Bitcoins are not inherently risky. They are the literal equivalent of digital cash. If you “lose” a bitcoin, then it is no longer yours. You can’t rewind the system to make it come back. But, just as you assume that your wallet in your pants pocket is usually safe from robbers when you’re sitting in your living room, you can also assume your bitcoin is safe as long as you do everything correctly. If you own your keys, you own your bitcoin. In fact, Blockchain.com pretends to be a non-custodial service that tells you that you own your own wallet and keys and any trouble that stems from this is your fault. But imagine if the maker of your leather wallet actively ignored security protocols and led hundreds of scammers and thieves to your house and told them exactly where your good old leather wallet was hidden. That’s what Blockchain.com does.


Superficially, Blockchain.com has a lot to offer. They make it stupidly easy to store your BTC despite advertising themselves as the most popular and safest place to do this despite having millions of accounts. Their simplicity trade-off is a lack of security.
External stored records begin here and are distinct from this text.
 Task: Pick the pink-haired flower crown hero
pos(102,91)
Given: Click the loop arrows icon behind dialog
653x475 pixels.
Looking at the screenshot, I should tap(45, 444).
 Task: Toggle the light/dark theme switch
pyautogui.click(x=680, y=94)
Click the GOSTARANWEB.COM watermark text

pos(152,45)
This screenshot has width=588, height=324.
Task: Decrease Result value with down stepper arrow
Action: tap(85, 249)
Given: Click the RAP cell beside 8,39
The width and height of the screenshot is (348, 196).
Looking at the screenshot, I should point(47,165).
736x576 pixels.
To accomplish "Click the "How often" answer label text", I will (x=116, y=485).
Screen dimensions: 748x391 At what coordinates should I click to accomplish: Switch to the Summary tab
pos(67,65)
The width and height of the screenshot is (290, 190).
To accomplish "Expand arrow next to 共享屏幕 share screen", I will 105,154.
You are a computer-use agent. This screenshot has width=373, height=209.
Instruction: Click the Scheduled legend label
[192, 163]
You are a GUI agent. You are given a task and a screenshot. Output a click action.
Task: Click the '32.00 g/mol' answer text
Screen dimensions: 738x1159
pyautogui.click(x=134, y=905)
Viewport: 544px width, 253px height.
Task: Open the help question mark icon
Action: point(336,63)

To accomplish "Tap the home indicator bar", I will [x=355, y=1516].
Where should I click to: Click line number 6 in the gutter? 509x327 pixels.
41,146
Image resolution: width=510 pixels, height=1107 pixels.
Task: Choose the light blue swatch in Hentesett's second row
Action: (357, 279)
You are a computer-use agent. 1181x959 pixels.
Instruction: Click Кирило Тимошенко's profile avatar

Unfortunately, they also have a known, exploitable hack that allows scammers to steal your cryptocurrency as soon as you create a wallet there. By stealing your credentials at the moment of creation, nothing you store in a Blockchain wallet is secure. And they could easily fix this. Why don't they?


Oh, and by the way, if you are already confused by my "simple" explanation, they are counting on that. Though I've tried to dumb this down as best I can; I realize this is still confusing. So, if you have ANY questions, DM me here, on LinkedIn, @johnbiggs, or email me at jdbiggs@gmail.com, and I'll arrange a Zoom call to explain the fraud.


When my friend created a “2FA” protected account on Blockchain, the story is simple: a hacker immediately stole his keys because Blockchain.com allows multiple instances of the new wallet to be open simultaneously without authentication.


They were then able to steal anything in his blockchain.com wallet in seconds. In other words, in an absurd real-world example, imagine if that as soon as you bought your good old leather wallet, it signaled thieves around the world to follow you home and then - without you knowing - was able to unlock your front door. If that sounds ludicrous, then welcome to Blockchain.com.


Blockchain.com management, from the CEO down to the Chief Security Officer and the VP of Marketing, have all communicated with me and all know about this incident and others like it. They refuse to acknowledge it or fix it. However, they have admitted it in writing.


I don’t want to detail the specific exploit here because I want to give Blockchain.com one chance to fix it and make it right.


Tomorrow, I will print the entire exploit and how to do it yourself.


2020 has been an awful year, and maybe you need some Christmas cash?